* [TASK DIRECTIONS]: The answer must consist solely of the lines below starting at the one containing "Screen dimensions: 900x380" and ending at the one containing "1185x798 pixels.", repeated exactly, with both ends included and all pictures omitted.

* [EXERCISE MATERIAL]:
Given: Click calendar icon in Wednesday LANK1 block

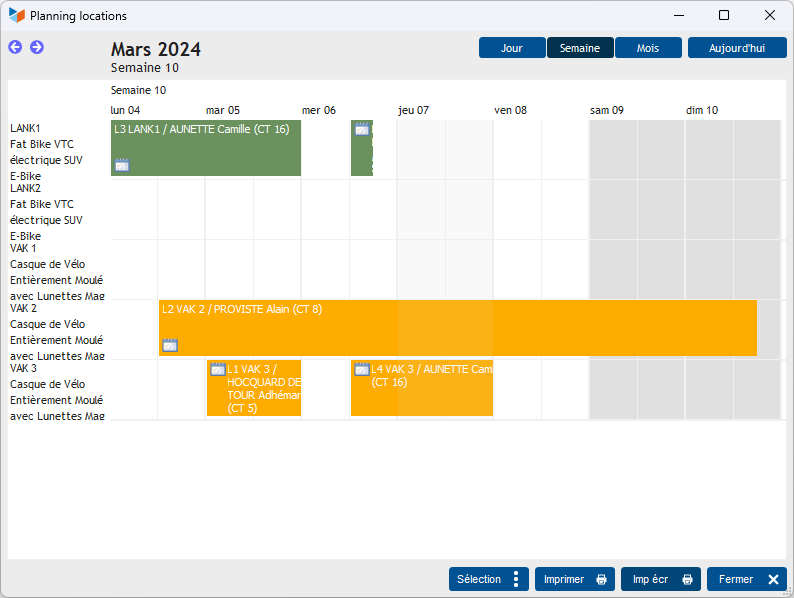Looking at the screenshot, I should point(362,129).
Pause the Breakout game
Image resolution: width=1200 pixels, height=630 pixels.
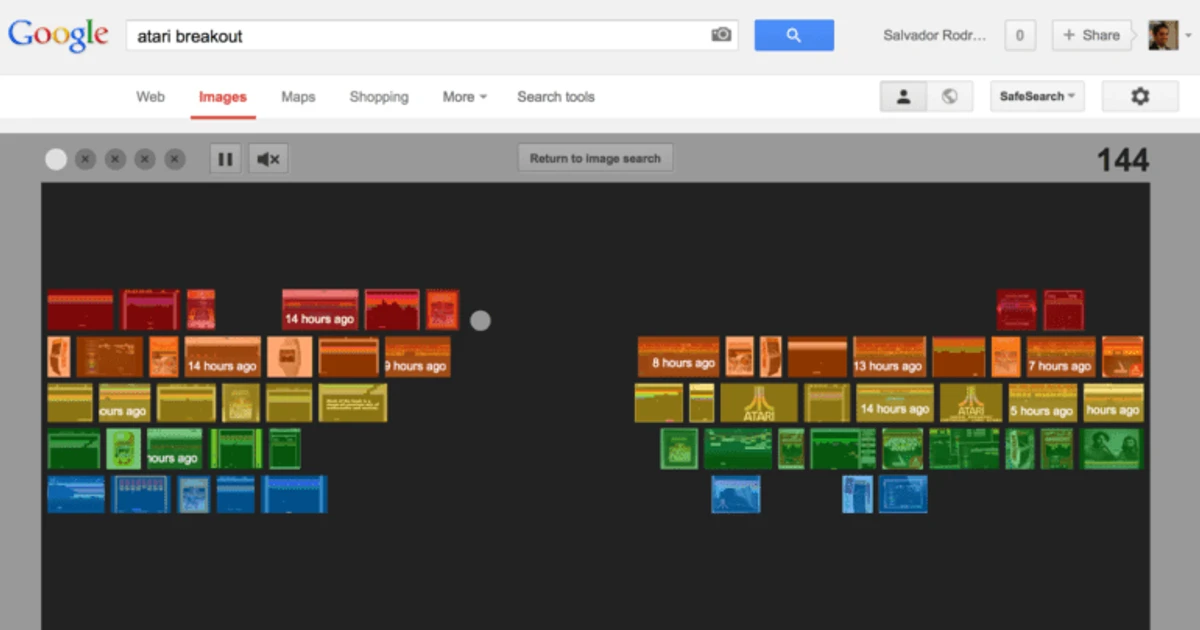click(225, 159)
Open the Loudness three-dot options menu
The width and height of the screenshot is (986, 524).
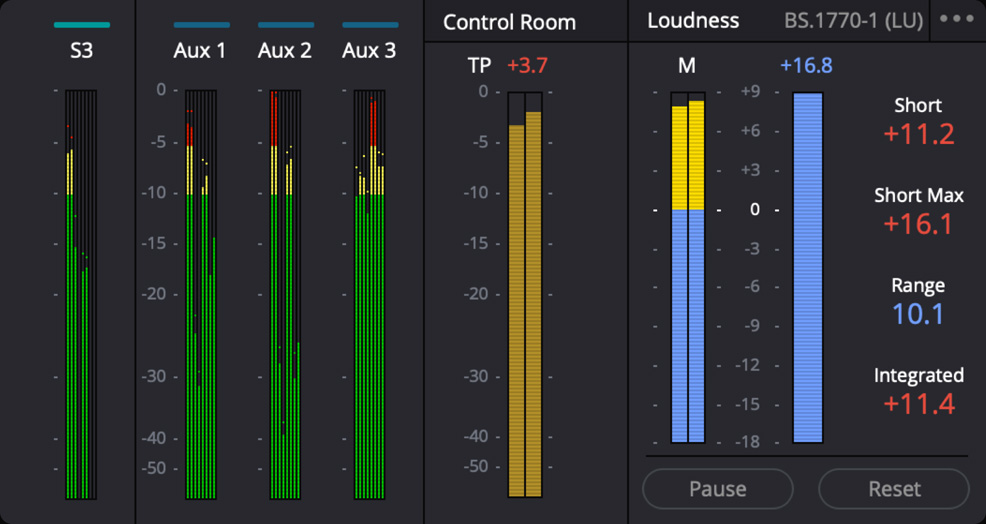tap(957, 20)
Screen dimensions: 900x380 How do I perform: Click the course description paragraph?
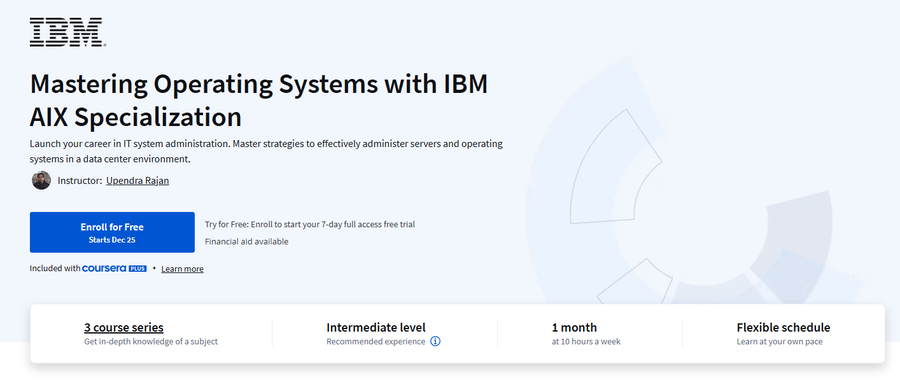coord(266,151)
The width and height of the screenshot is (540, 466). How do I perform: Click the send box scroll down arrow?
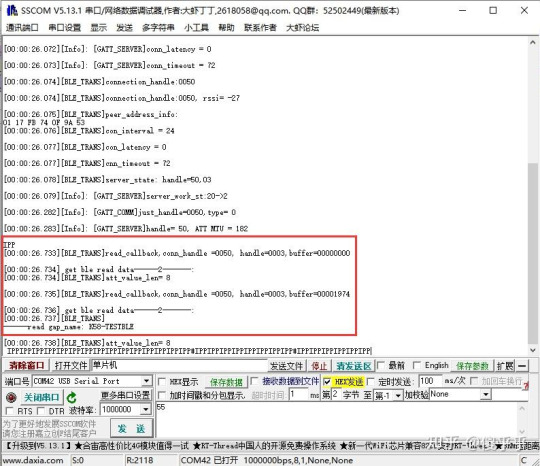pos(522,432)
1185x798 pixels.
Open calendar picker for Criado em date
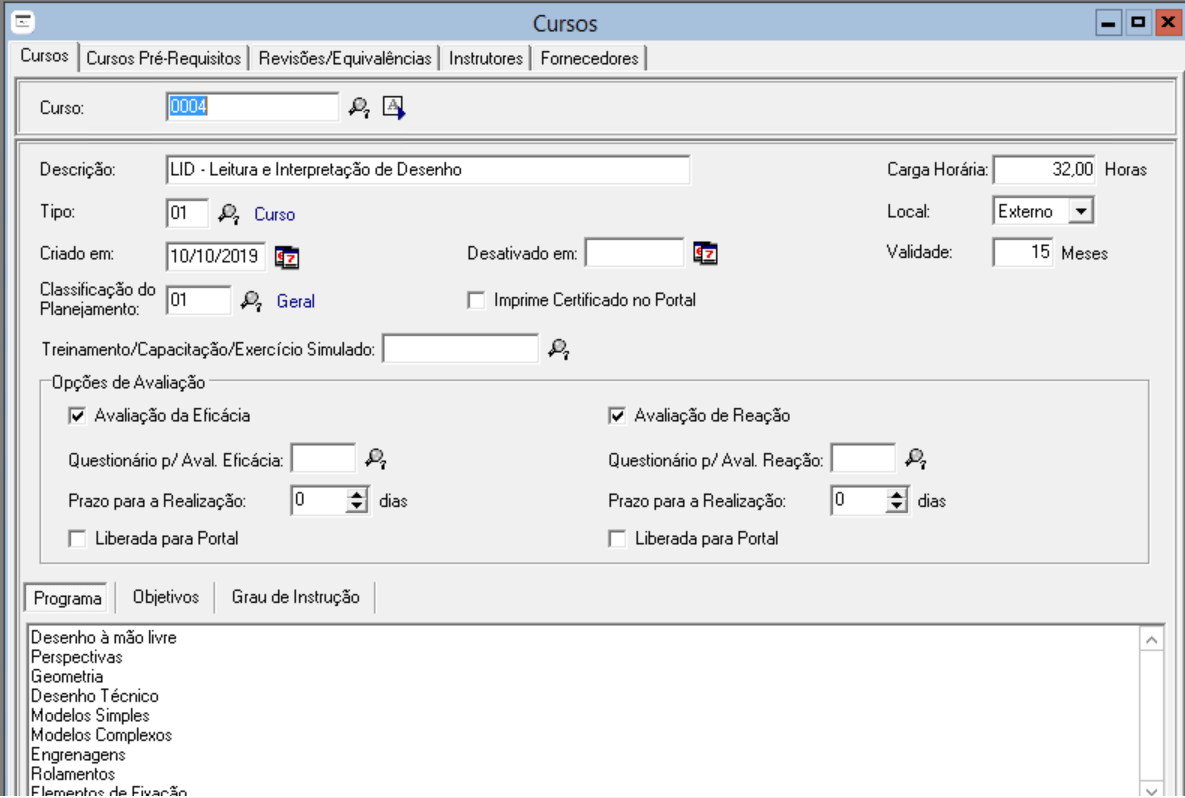coord(287,256)
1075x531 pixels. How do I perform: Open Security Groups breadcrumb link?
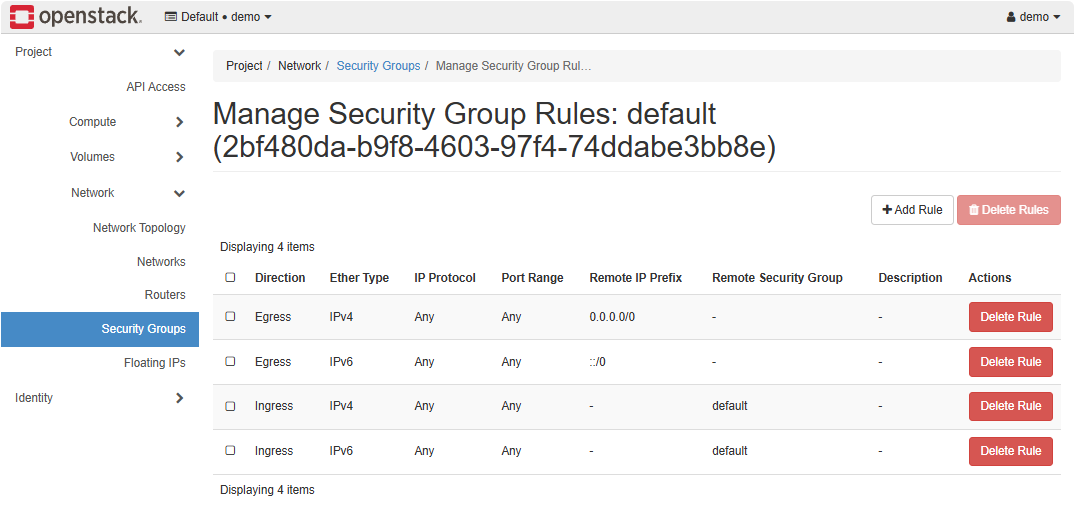click(x=378, y=66)
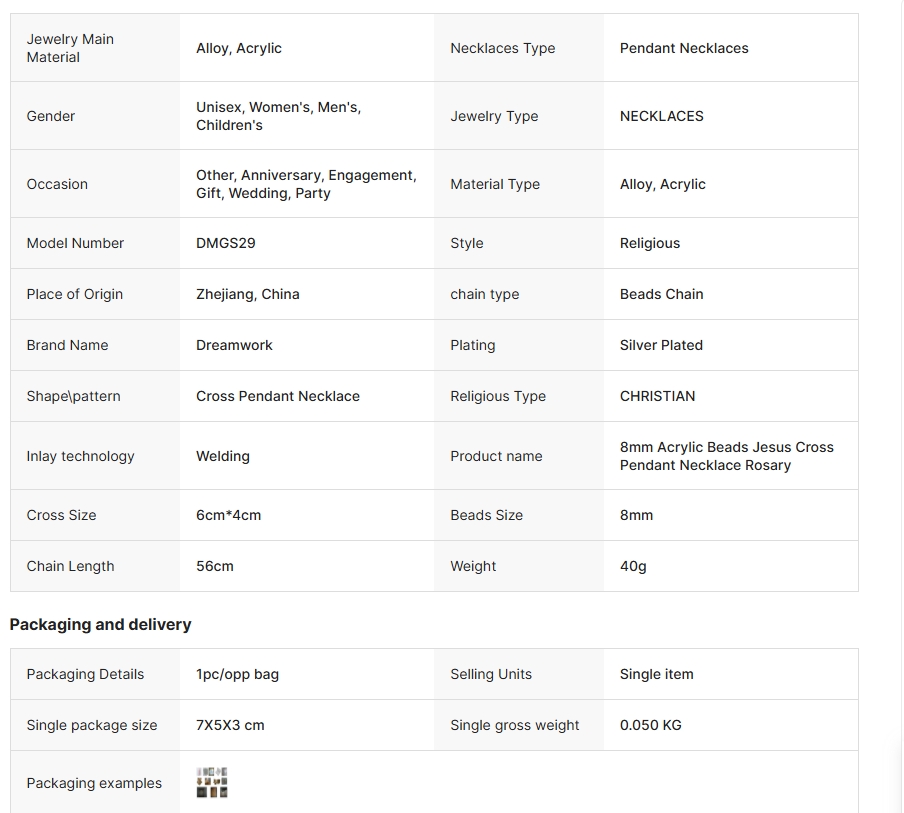Select the Cross Pendant Necklace shape value
Viewport: 904px width, 813px height.
[x=277, y=396]
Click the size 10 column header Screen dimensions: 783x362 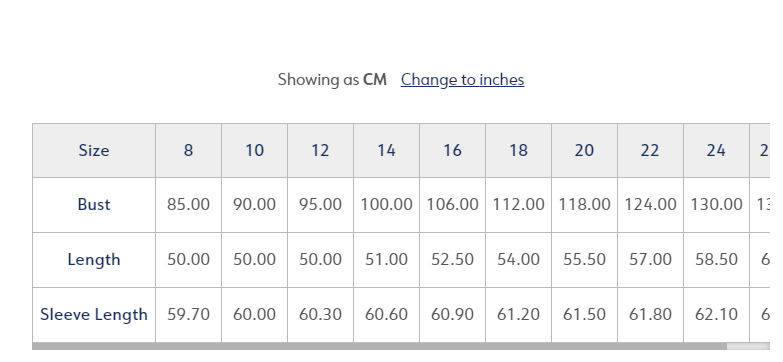coord(254,150)
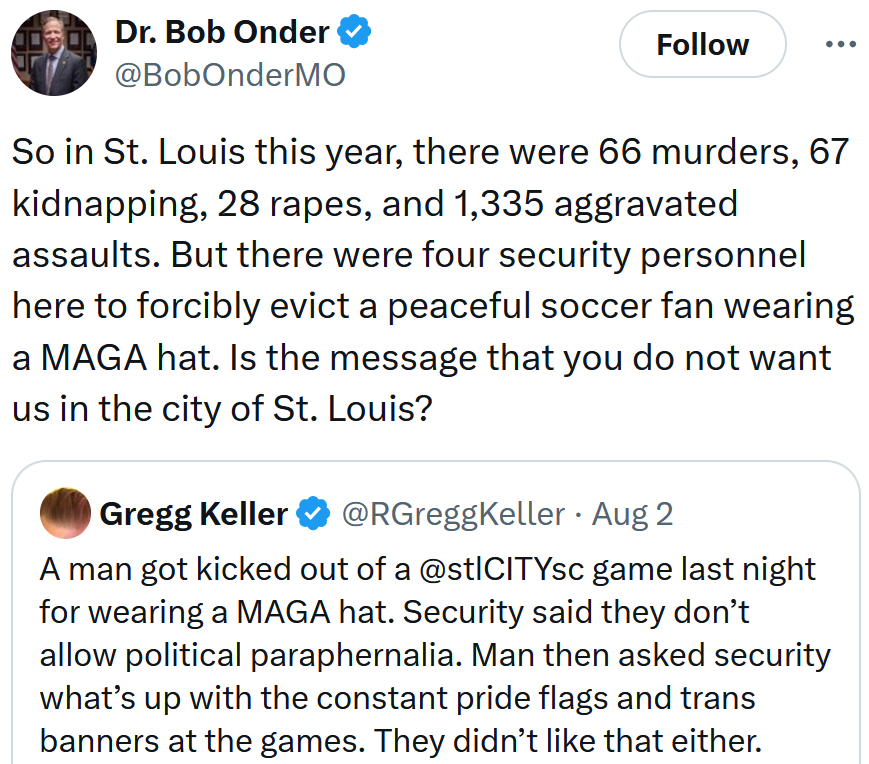Click Dr. Bob Onder's profile picture

(53, 52)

* [RESULT BELOW]:
Screen dimensions: 900x380 How do I perform: Click the course description paragraph?
coord(266,151)
The width and height of the screenshot is (540, 466). How do I perform: Click the send box scroll down arrow?
pos(522,432)
1185x798 pixels.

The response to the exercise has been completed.